Before there was Deep Impact and Armageddon, world destruction was done up in 1950’s sci-fi style.
The rights to Philip Wylie and Edwin Balmer's 1932 doomsday novel When Worlds Collide belonged to Cecil B. DeMille for a time and languished on the shelves. In 1950, producer George Pal got his hands on the project, and eager for a follow-up to Destination Moon, Pal made sure it languished no more.
South American pilot David Randall flies to the States, armed with classified astronomical information that he is supposed to deliver to Dr. Hendron. Lucky for him, Hendron’s sexy daughter Joyce brings him right to Daddy. The super-secret documents, unfortunately, predict what Hendron has feared for quite some time…the end of the world is a-coming, thanks to a giant asteroid that’s on a collision course to Earth.
When the good doctor presents his hypothesis to a UN committee, he is roundly mocked. The only believers are from the private sector, led by wheelchair-bound millionaire Sydney Stanton. Stanton forks over enough money to fund Hendron’s survival plan: a huge space ark that will transport a small group of people to an inhabitable moon called Zyra.
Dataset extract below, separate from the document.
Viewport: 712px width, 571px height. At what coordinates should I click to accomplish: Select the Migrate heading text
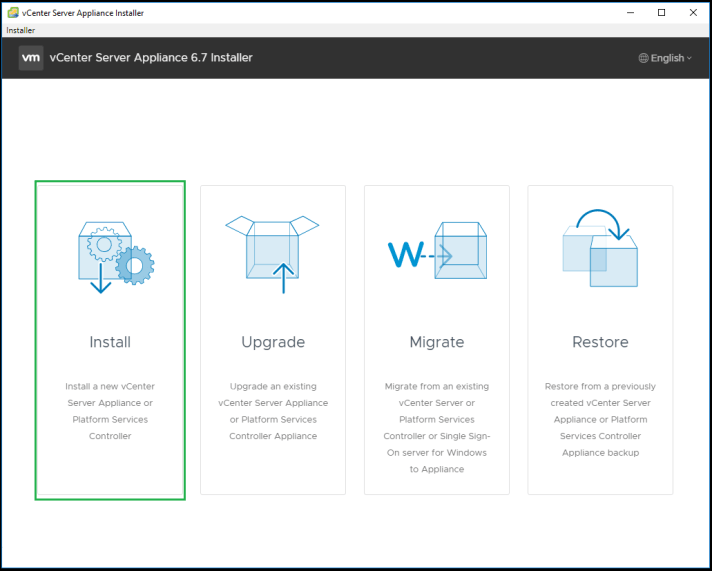coord(437,342)
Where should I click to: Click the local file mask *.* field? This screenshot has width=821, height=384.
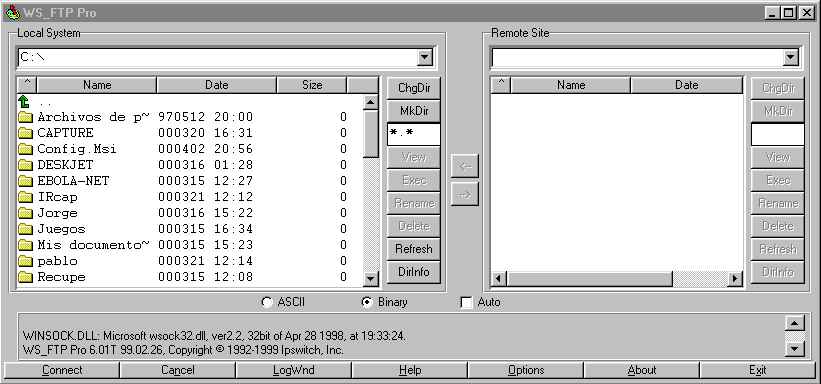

Construction ensues. The giant spaceship is hammered out by a group of 600 young men and women, who toil away in hopes of being one of the Hendron’s lucky lottery winners—the prize being a seat on the ship when it finally takes off.
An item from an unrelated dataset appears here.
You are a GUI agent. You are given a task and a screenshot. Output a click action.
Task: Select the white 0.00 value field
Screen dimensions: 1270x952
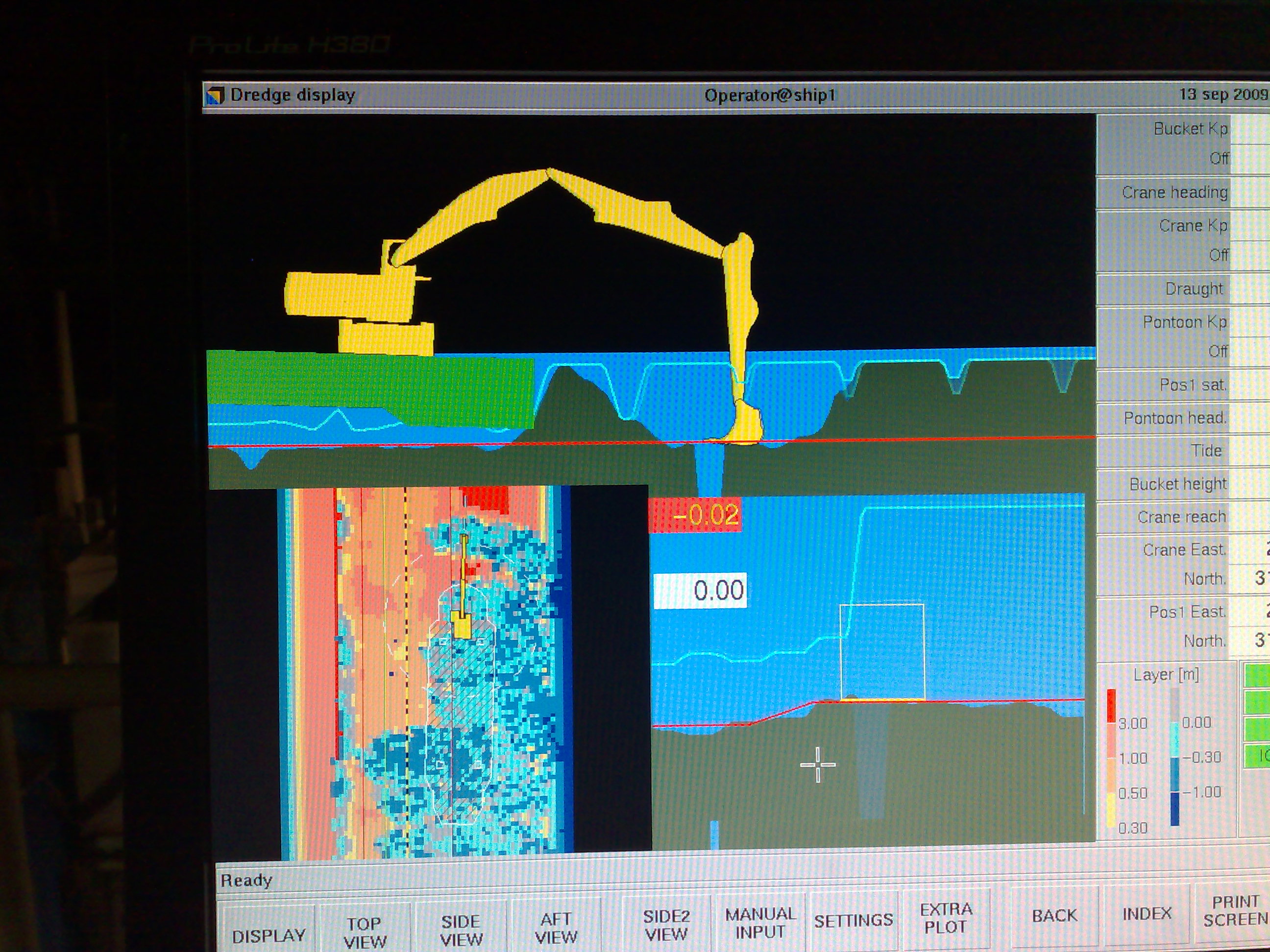click(701, 591)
Alas, the asteroid does hit our fair planet, and we see various glimpses of world destruction (which helped win the film the Academy Award for Special Effects), including the flooding of New York City. Hendron’s ship, packed up with the world’s great literature and forty lucky travelers, careens down a huge ski jump-type ramp and takes off in the nick of time. Takes off, however, sans a few familiar faces. Do lovebirds Joyce and David make the cut? Or are they, in that most awful Titanic couple-separation tradition, to be tragically torn apart?
In the throes of 1950’s Cold War paranoia, the notion of the end of the world wasn’t just a notion. It was a honest-to-goodness, keep-you-up-at-night fear. Take the Cold War and mix it with Pal’s usual fire-and-brimstone, "The Second Coming Is Near" type of religious themes, and you have more than enough psychological context for this movie’s apocalyptic premise to really resonate.
Pal tried to no avail to get a sequel off the ground (silly pun intended), which would have been based on the novel’s sequel, After Worlds Collide.